In SY17-18, Eliot-Hine is being forced to put its IB authorization in jeopardy because its inadequate budget does not allow it to meet the staffing requirements set out by both DCPS and the IB educational foundation.  Because of staffing decisions the Department of Behavioral Health is making to withdraw its full-time licensed clinical therapists from individual schools, Eliot-Hine must use its own budget to provide for a school counselor next year.  Staffing the school counselor position means Eliot-Hine will only be able to hire one World Language instructor.  That one instructor will only have time to be scheduled to teach the general education students, and not the special education students.  IB Middle Year requirements are for at least two world language teachers.  In addition, the school budget will only allow a half-time librarian to be hired, not a full-time librarian as required due to the unique role librarians play in working with the teachers and students to support collaborative inquiries.  This staffing model puts the long-sought IB Middle Years authorization at Eliot-Hine in jeopardy.  I request that the Council advocate for sufficient funding for Eliot-Hine to allow it to meet the IB staffing requirements.

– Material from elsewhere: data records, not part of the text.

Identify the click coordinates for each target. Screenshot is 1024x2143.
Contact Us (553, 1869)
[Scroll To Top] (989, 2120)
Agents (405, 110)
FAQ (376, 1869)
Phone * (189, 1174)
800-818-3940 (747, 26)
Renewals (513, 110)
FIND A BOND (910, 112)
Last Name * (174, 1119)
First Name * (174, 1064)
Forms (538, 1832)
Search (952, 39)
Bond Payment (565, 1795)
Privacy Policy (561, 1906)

As the Chancellor stated in his email to parents earlier this week, the most important thing for student success is having a high-quality teacher in the classroom. However, the decisions made by DCPS to underfund our school has forced the school to move towards having two half-time teaching positions next year.  In trying to understand the impact this decision will have on the quality of our teachers, we were informed that while it is a “common practice” within DCPS for teachers to split time at two schools, the number of highly-effective teachers who are part-time in multiple schools could not be reported because the n-size was too small.

Of course, Eliot-Hine’s budget is driven by its enrollment which brings me to a larger concern with the Mayor’s FY18 education budget.  While there is much talk of the $105 million additional dollars being added to the budget for education, there is far too little talk about the choices being made regarding how to distribute those dollars between DCPS and the public charter schools.  The mayor decided to direct 80% of the additional $105 million to the charters sector largely due to a projected enrollment increase of over 3,400 students, and only 20% of the dollars to DCPS because of a projected enrollment increase of only 226 students.  It would take more than three minutes to explain the very serious concerns with the direction our elected leaders are taking to lead our city away from a by-right, municipally run public school system.  I ask the Council to find ways within the FY18 budget to invest in the DCPS schools that need it the most, ensure that all parts of our city have by-right schools, and find ways to end putting parents at the mercy of a lottery system as they search for quality schools for their children.